(Beginning of PAGE EXTRACT)

Hutchmed unveils new CEO as longtime CSO takes the reins ahead of first US drug launch

Hutchmed’s very first employee and longtime CEO, Chrisian Hogg, is retiring after a 15-year run, just as the Chinese company is prepping to break into the U.S. market.

As of Friday, Hogg has retired from Hutchmed and handed the baton to another company veteran, Weiguo Su, Ph.D., who has been the chief scientific officer since 2012.

“After over 34 years away and 27 years in China, I have taken the decision to return home to Europe to focus on and be close to my important family responsibilities,” Hogg said in a statement Thursday. The departing CEO has no disagreement with the board, Hutchmed said.

Hogg and Su have built Hutchmed into an industry leader in China’s biotech scene, with triple listings in London, Hong Kong and on the Nasdaq. The company had successful China launches of three self-discovered oncology drugs.

(End of PAGE EXTRACT)

**STUDY QUESTIONS:**
a – According to the news item about Hutchmed's CEO change, why did Christian Hogg decide to step down?
b – Write out the passage of the Hutchmed news item starting at "As of Friday, Hogg" and ending at "board, Hutchmed said.".

(Beginning of DATASET CONTENT)

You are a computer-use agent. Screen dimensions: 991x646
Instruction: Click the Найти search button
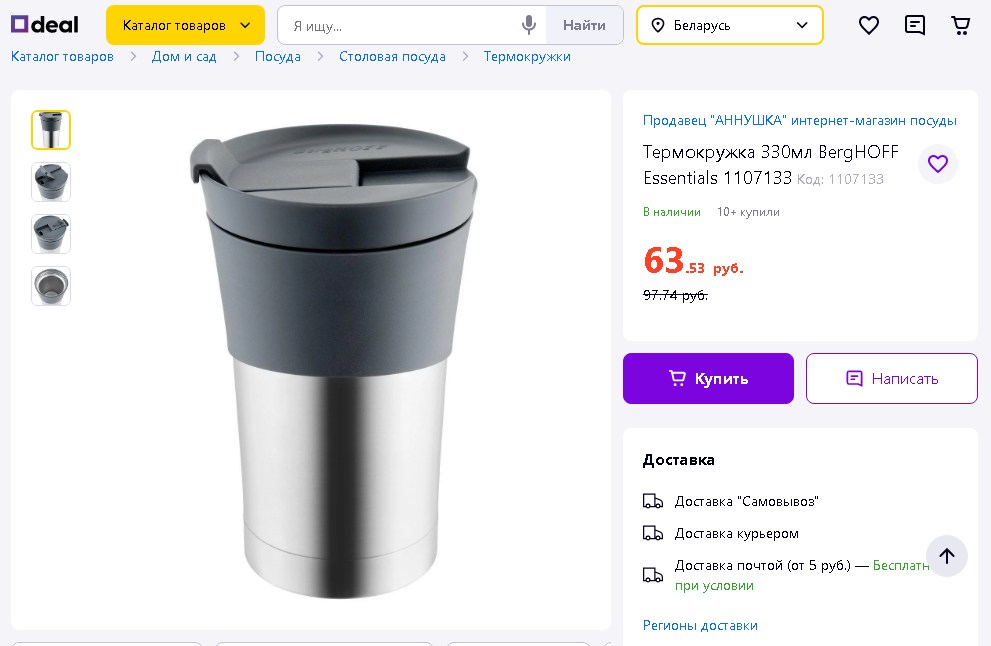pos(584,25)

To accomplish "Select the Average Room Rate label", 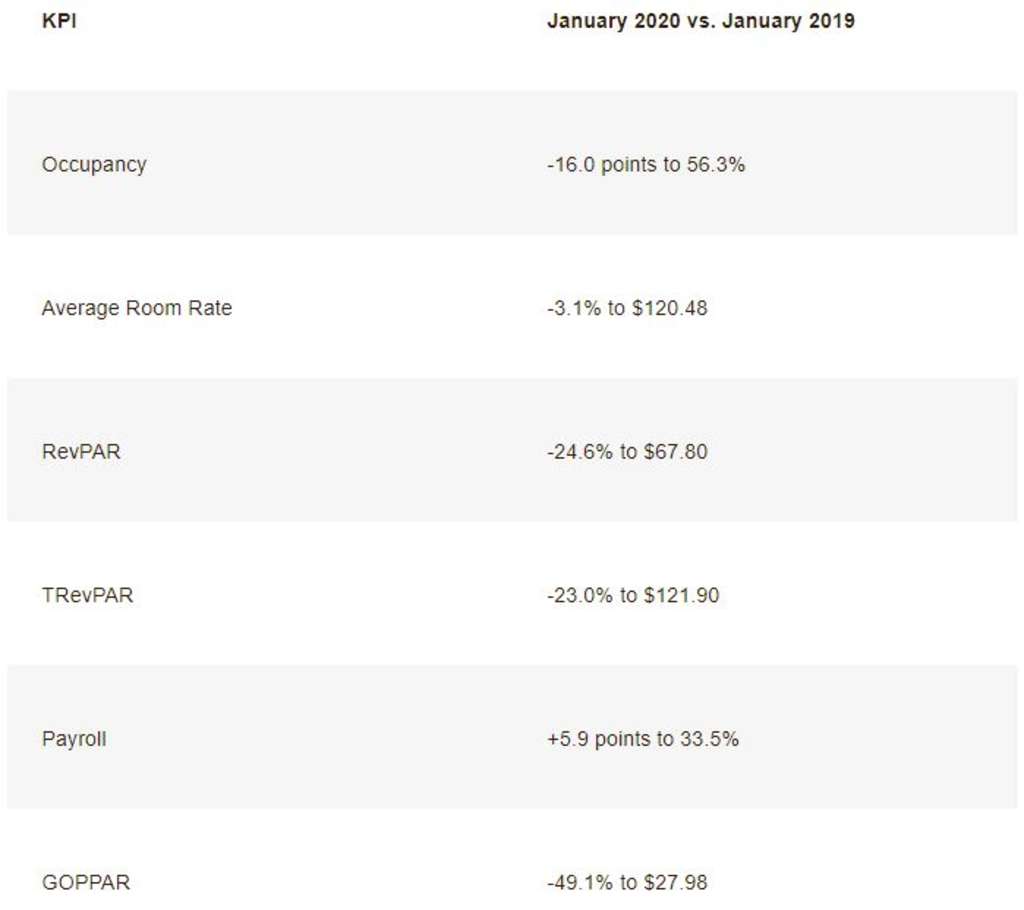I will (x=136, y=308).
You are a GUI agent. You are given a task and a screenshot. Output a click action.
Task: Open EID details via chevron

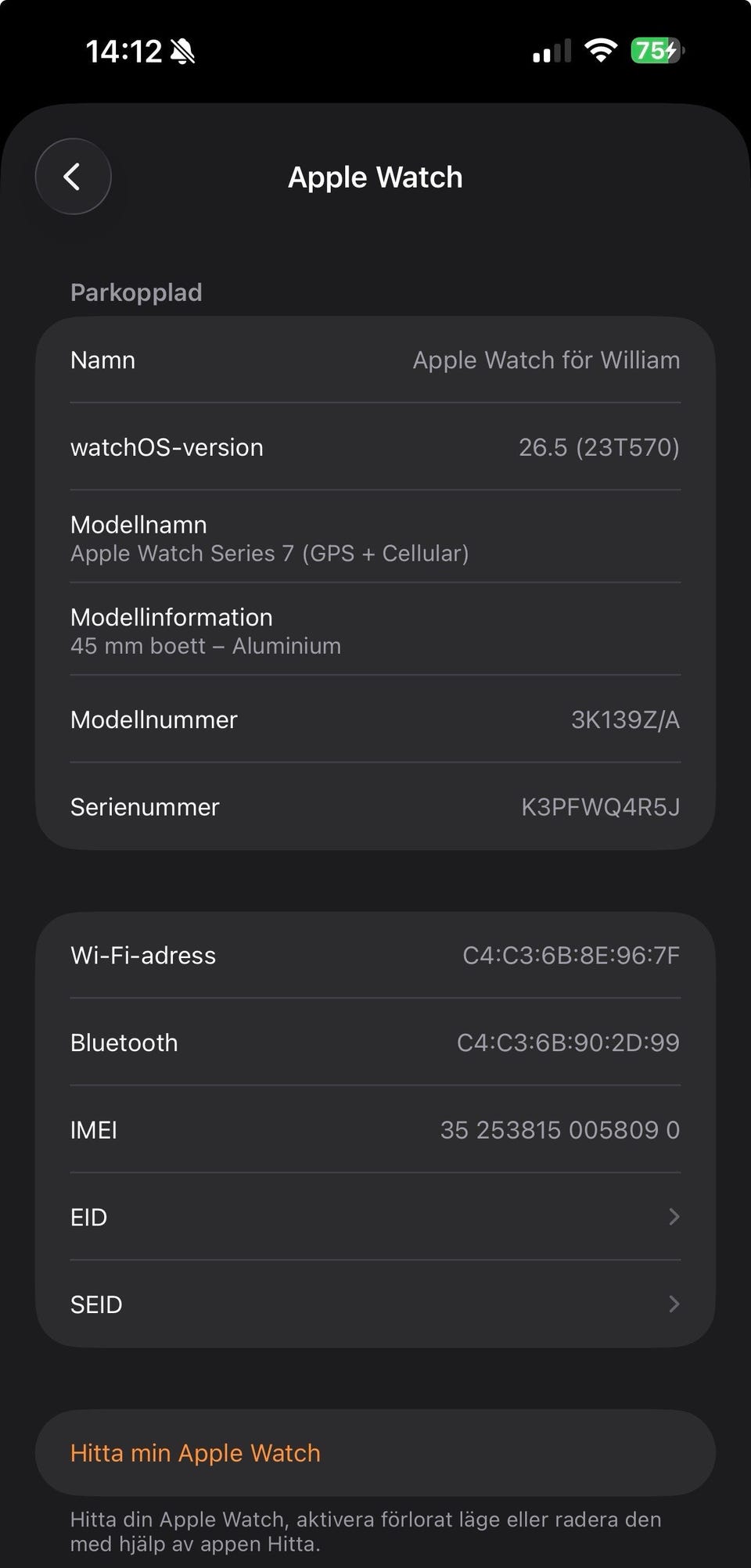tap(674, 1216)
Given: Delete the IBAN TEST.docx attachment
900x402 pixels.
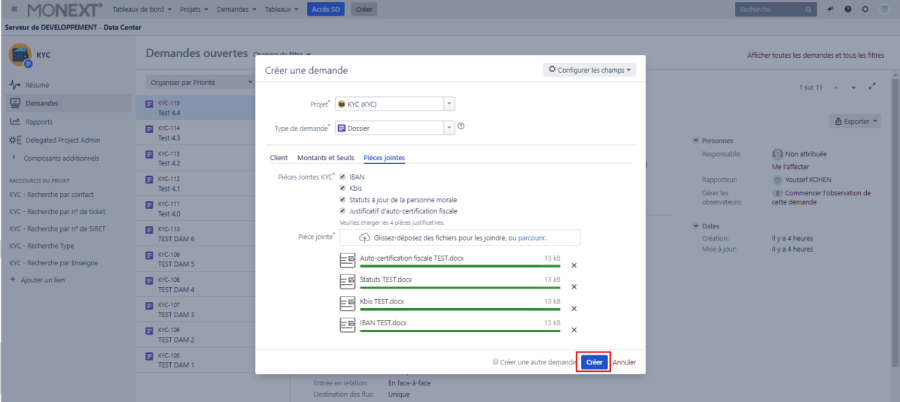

(End of DATASET CONTENT)

**SOLVED TASKS:**
a – Hogg said that after more than 34 years away from home and 27 years in China, he decided to return to Europe to focus on and be close to his important family responsibilities. Hutchmed added that he has no disagreement with the board.

b –
As of Friday, Hogg has retired from Hutchmed and handed the baton to another company veteran, Weiguo Su, Ph.D., who has been the chief scientific officer since 2012.

“After over 34 years away and 27 years in China, I have taken the decision to return home to Europe to focus on and be close to my important family responsibilities,” Hogg said in a statement Thursday. The departing CEO has no disagreement with the board, Hutchmed said.